Listed entries: Begin

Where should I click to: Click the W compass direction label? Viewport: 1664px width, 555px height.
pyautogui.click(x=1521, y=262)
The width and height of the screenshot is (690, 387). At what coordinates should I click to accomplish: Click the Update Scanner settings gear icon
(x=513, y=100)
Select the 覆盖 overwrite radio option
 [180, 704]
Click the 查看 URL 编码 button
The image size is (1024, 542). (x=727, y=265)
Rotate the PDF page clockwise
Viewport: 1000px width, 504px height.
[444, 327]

Listed entries: End
Listed entries: Begin

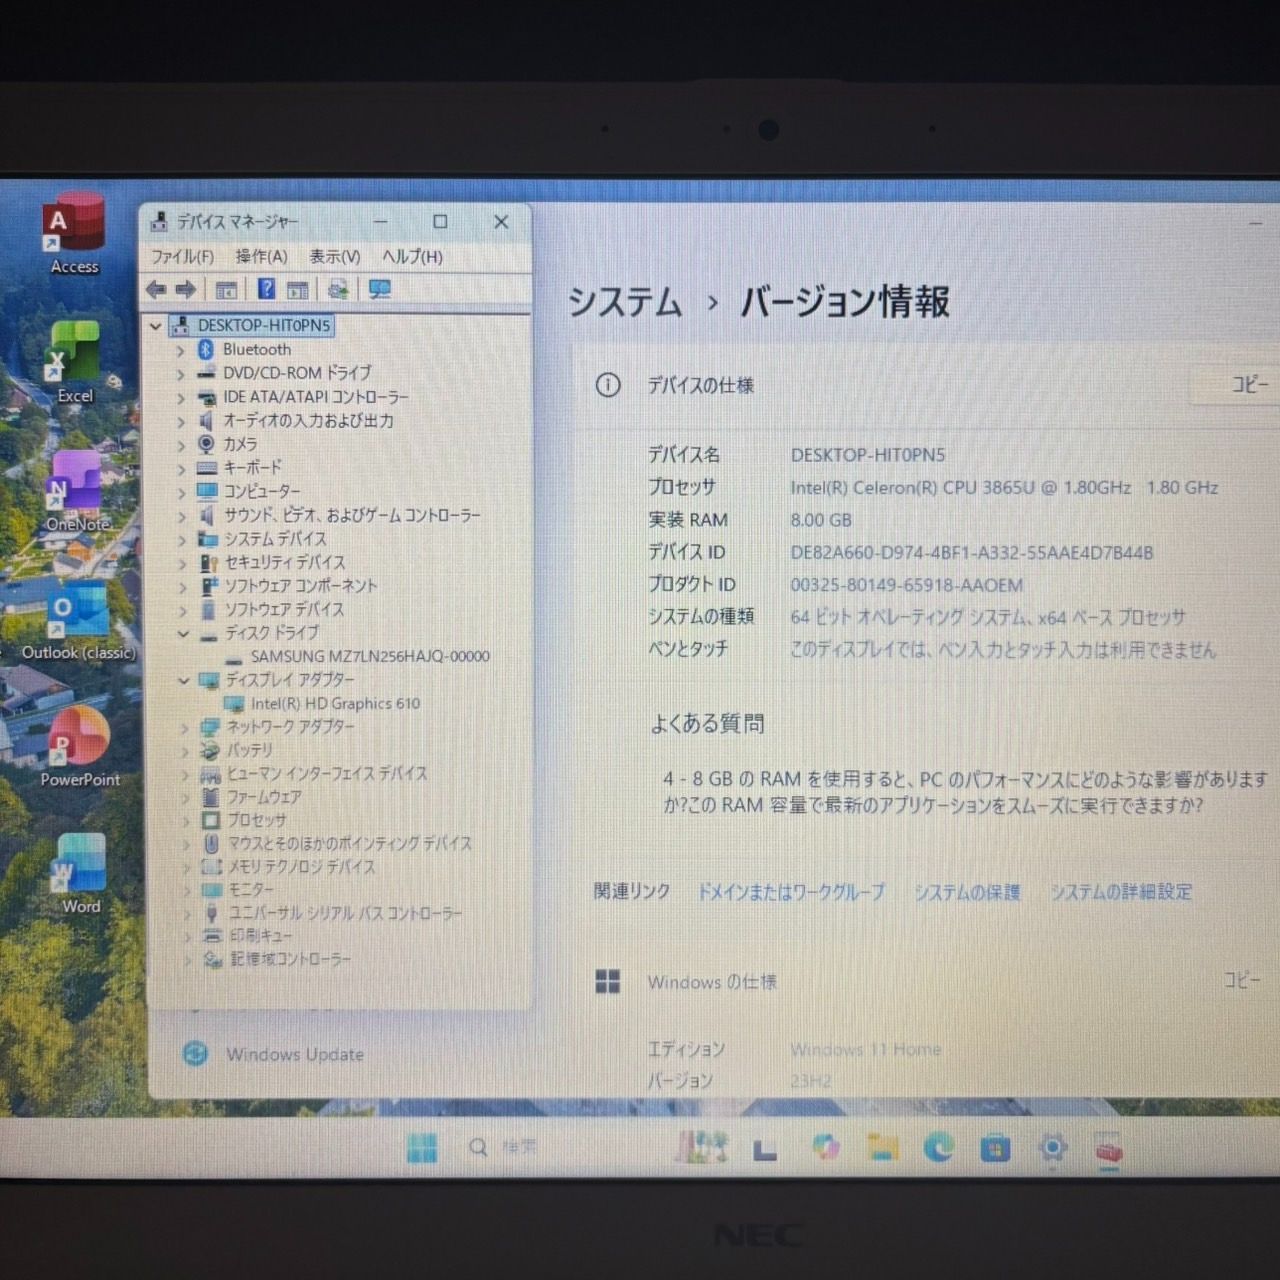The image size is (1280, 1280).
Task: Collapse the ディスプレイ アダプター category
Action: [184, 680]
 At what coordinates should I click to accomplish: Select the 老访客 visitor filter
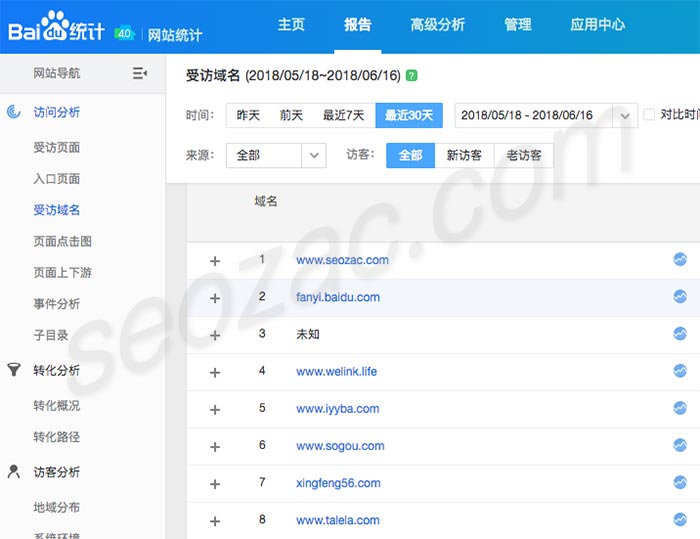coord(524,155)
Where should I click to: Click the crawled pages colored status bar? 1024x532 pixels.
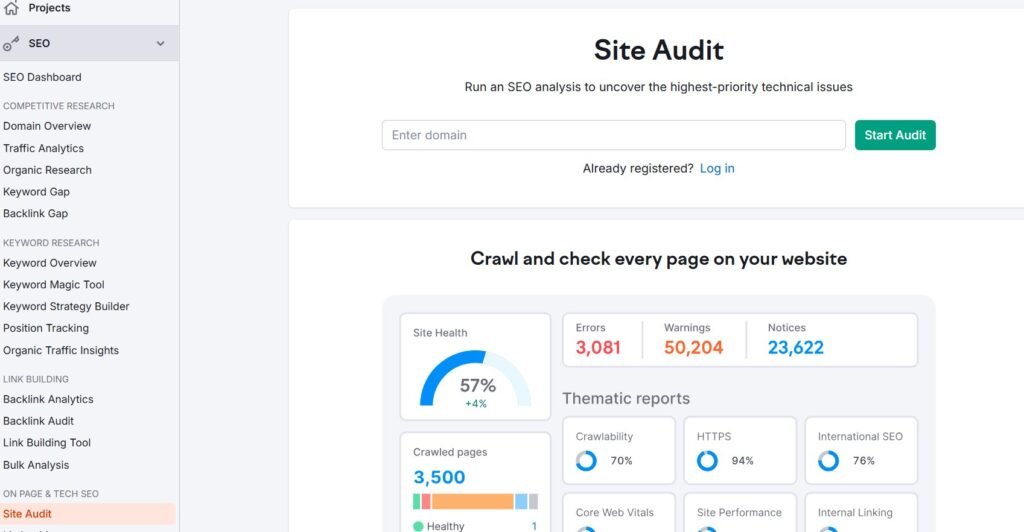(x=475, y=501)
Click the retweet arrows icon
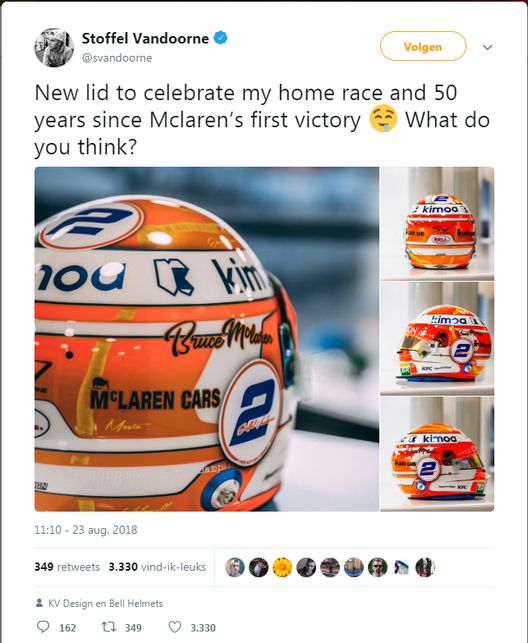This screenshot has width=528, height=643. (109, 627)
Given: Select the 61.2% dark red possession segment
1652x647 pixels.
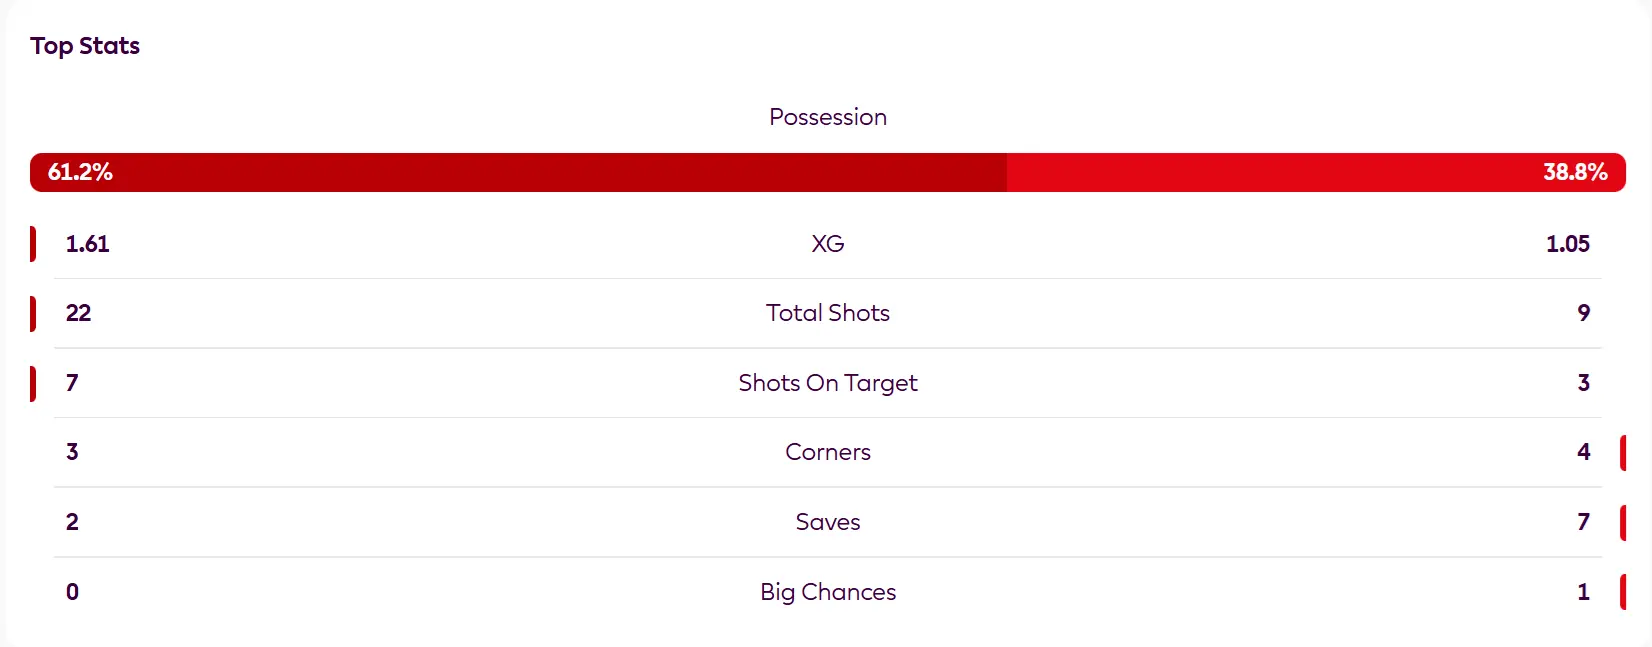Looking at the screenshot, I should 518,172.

Listed entries: End
Listed entries: Begin

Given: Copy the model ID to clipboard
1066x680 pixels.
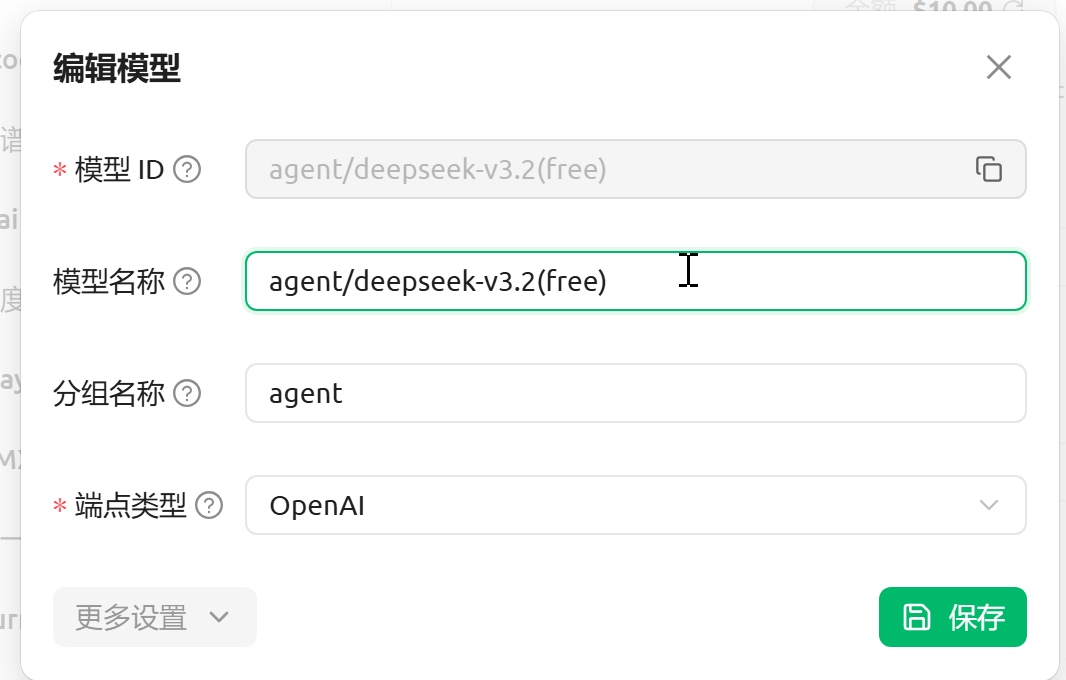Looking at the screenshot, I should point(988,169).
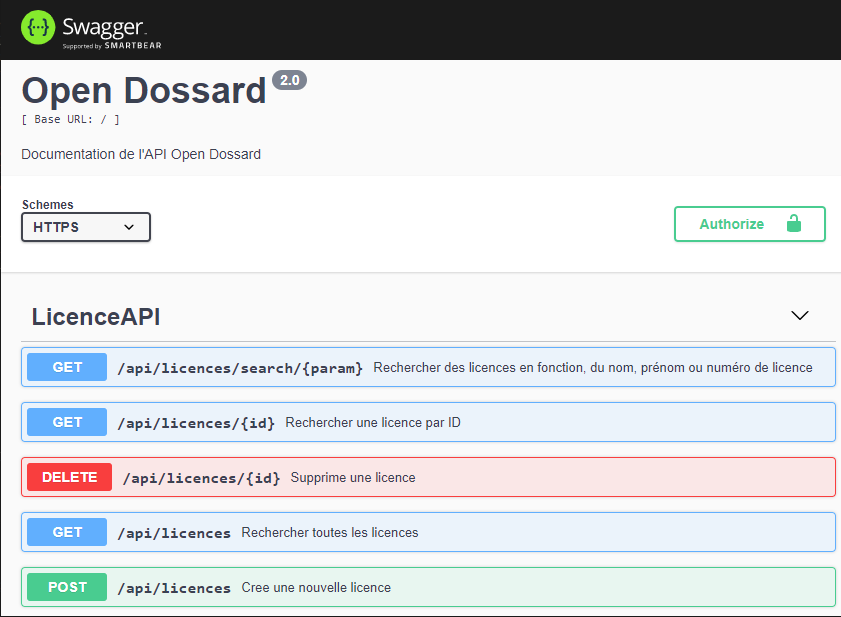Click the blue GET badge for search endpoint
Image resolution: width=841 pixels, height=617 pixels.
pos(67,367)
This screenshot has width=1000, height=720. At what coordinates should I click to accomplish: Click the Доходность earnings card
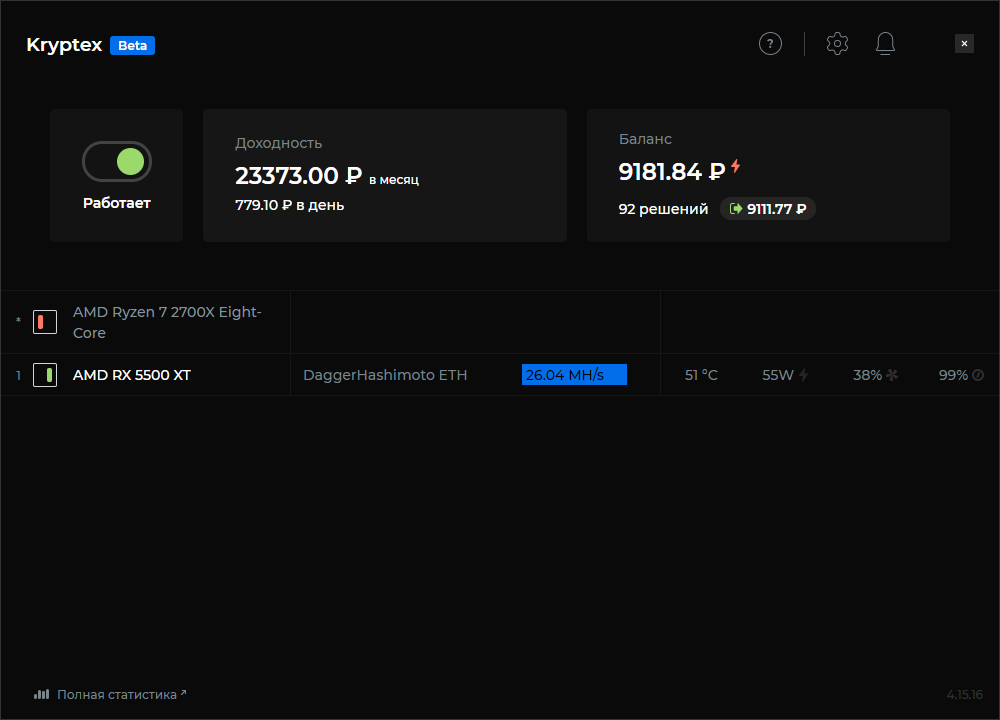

Listed entries: End

• [What to work on]: For the word "Given", work out how many lines of the entries contain it, and state the number alone.

• [Exercise answer]: 2